The talks stoked old musings on leadership and I found myself asking two of the candidates about their experience managing people. Because if there’s one thing I learned from being in a heavy administrative position (and watching friends move on to even heavier ones), it’s that these jobs are predominantly about personnel. So, yeah, yeah, yeah, collaborative management style: how do you do that effectively?
I suspect most academics do not want to hear that these jobs are mainly about managing personnel. We want to hear about vision, process, initiatives. All that is where we think we live, in ideas. But, of course, the best ideas are only that if they are not implemented, and that requires other people. They must be persuaded. And lots of faculty, in particular, don’t take kindly to persuasion or demand and often just ignore an administrator’s request or—even more delightful!—complain about it. This happens among staff as well, but there’s a difference when your job could be on the line. (Thanks, tenure.)
I come to the question about management partly because of a mistake I made. There was some difficult news to pass along to someone, and I reacted as I thought was appropriate: get the hard stuff over with as soon as possible. Someone wiser than me asked me whether the delivery of the news needed to be quite so immediate given the involvement of this person in critical activities the next day. But I had the meeting scheduled, was dreading the conversation, and thought that there would never be a good time for difficult news, so I went ahead.
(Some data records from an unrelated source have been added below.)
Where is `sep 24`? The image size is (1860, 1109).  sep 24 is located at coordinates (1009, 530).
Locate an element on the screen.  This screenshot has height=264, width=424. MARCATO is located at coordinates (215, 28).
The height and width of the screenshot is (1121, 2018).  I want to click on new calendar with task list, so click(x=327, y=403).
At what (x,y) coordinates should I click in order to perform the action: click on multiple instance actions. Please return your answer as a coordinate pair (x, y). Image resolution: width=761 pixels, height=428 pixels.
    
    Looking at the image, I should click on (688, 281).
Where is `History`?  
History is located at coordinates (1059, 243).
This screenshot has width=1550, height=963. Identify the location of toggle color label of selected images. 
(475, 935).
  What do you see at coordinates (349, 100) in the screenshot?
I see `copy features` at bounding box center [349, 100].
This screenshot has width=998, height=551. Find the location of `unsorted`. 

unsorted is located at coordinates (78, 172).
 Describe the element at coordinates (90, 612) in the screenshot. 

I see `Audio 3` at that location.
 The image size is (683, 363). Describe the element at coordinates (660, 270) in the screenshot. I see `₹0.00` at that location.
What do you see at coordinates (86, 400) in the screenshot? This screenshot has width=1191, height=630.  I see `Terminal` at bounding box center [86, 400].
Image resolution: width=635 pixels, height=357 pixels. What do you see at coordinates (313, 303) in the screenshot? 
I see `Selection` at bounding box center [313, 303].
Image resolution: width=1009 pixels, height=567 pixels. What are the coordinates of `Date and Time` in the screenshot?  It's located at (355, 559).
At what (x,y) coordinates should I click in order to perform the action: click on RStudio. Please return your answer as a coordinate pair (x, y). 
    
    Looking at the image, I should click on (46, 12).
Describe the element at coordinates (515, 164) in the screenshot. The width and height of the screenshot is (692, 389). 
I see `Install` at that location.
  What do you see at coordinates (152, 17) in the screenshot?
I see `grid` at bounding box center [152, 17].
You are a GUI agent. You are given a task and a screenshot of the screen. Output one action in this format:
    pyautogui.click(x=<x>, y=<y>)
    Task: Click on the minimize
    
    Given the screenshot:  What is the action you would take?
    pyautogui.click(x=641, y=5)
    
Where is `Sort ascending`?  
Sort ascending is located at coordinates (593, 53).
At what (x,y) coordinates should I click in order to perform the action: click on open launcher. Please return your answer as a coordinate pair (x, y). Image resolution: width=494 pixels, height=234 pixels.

It was a mistake. There was no need for it to be done that day and I had certainly worsened the person’s attention to critical work that he was leading the next day. I regret this still. A friend of mine in charge of far more than I will ever be crystallized the issue as “when to tell what to whom.” That is: it’s not just a matter of good “communication,” as the shorthand has it. Consideration must be given as to who needs to know information before someone else and, in my case, what timing works best given many factors, not just the need to confront a difficult conversation. There is much that can be wrapped up in this question of what, when, who, as it speaks to the overlap of relations and priorities. I would argue that a leader needs to be thinking very much about precisely these issues.
The other management lesson I have learned is from the philosophy of pragmatism. John Dewey et al. suggest that the primary philosophical—or existential—dilemma is to first fully understand the problem. Defining the problem correctly is the only chance at a solution. Too often we are spinning our wheels because we’re concentrating on solutions that have little relation to the actual problem. Defining the problem usually requires research, consultation, deliberation. But I have been in a number of situations where if we can push aside the extraneous issues—that may indeed be their own problems but not the one most pressing—then a path to a solution becomes more clear.
And then there’s always: respect, listening, courtesy, and a helluva lot of effort.